Ma guarda che qui il pesce si mangia così.

Io preferirei il pane.

Poenta, dice l’amico all’oste.

E polenta sia. Qua è bianca, tagliata a fettine spesse e passata alla griglia. E con il pesce non è affatto male.  

Hai visto com’è per terra?

Guardo in basso. Non mi ero resa conto che avevamo camminato su un’unica distesa di gusci di molluschi tritati. 

La stanchezza, il sole e il vinello bianco giustificherebbero un bel riposino.

Su, è ora di andare, dice invece l’amico.

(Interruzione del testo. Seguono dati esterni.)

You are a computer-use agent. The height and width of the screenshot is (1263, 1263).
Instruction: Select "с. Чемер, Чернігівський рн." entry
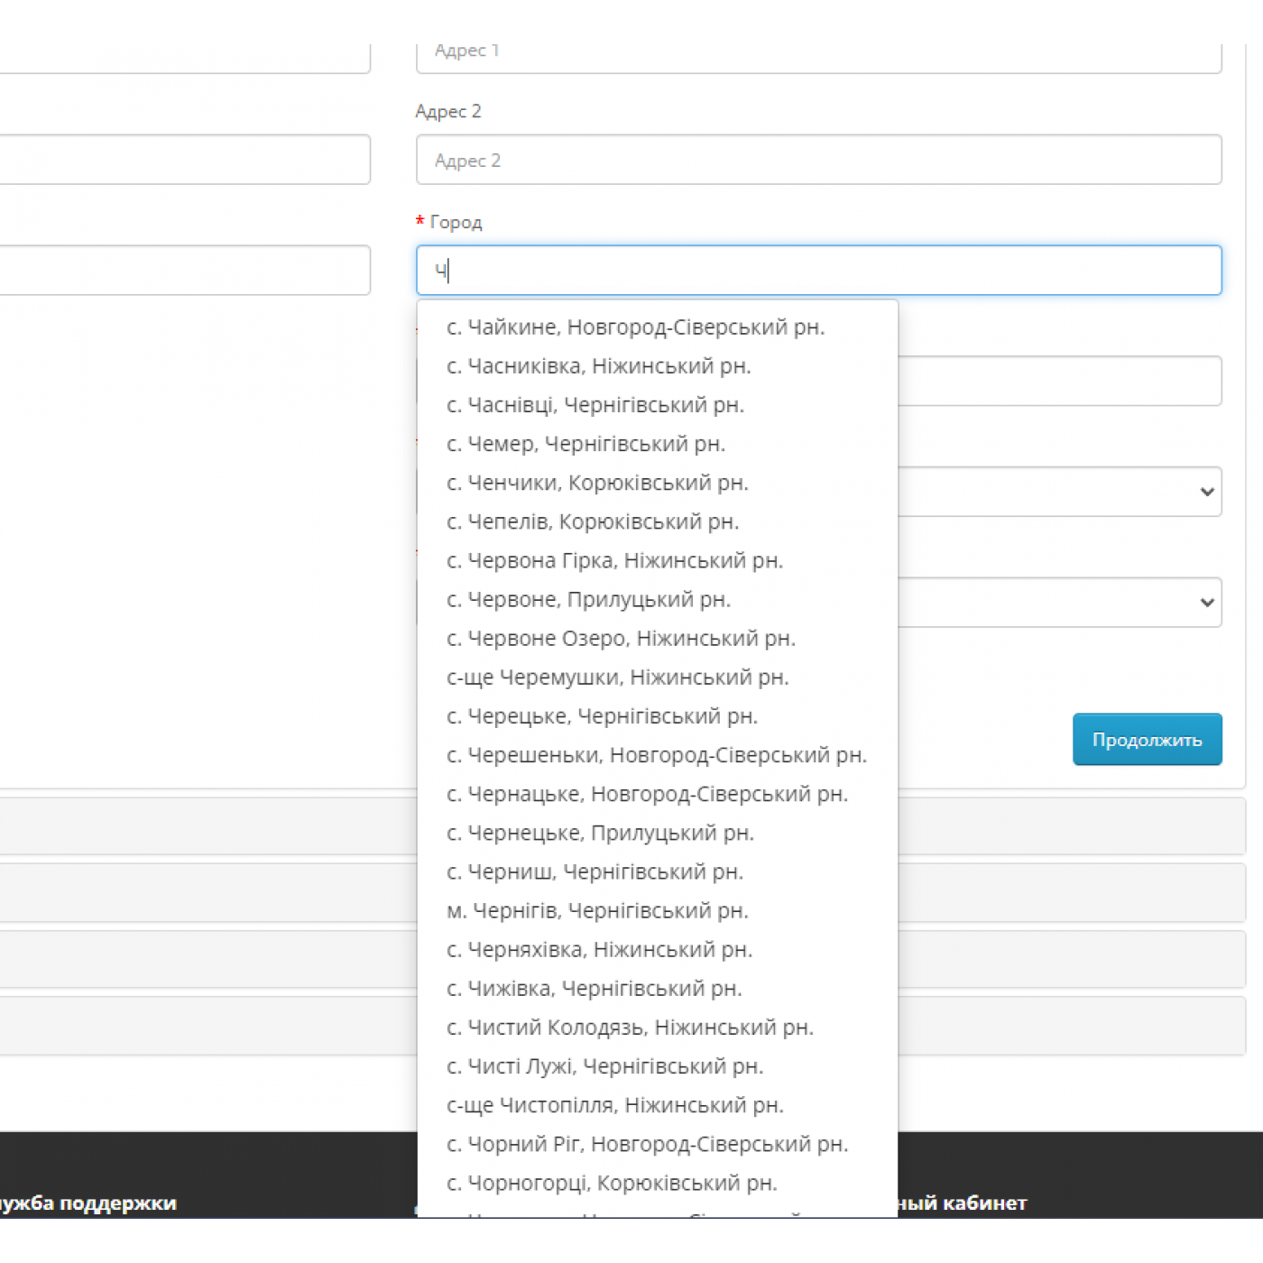(x=585, y=444)
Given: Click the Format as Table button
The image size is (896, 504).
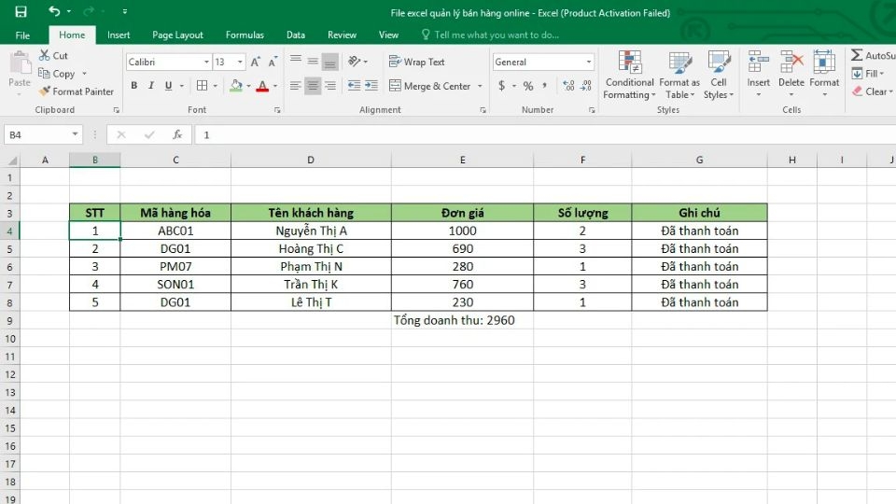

Bisogna arrivare al molo prima dell’ultimo ferry boat.

Ricordati di non parlare, eh.

Il nastro si riavvolge. San Lazzaro degli Armeni, i giardini della Biennale, l’Arsenale, San Marco, Santa Maria della Salute, la Giudecca, il Molino Stucky. Il buio lascia vedere solo le luci sulla laguna, ma un’ora e più di viaggio bastano per ripercorrere con la mente tutte le tappe di questa giornata.

Saluto l’amico, lo ringrazio e risalgo sull’auto. 

Chissà se immaginava che un battesimo veneziano così non l’avrei dimenticato mai più.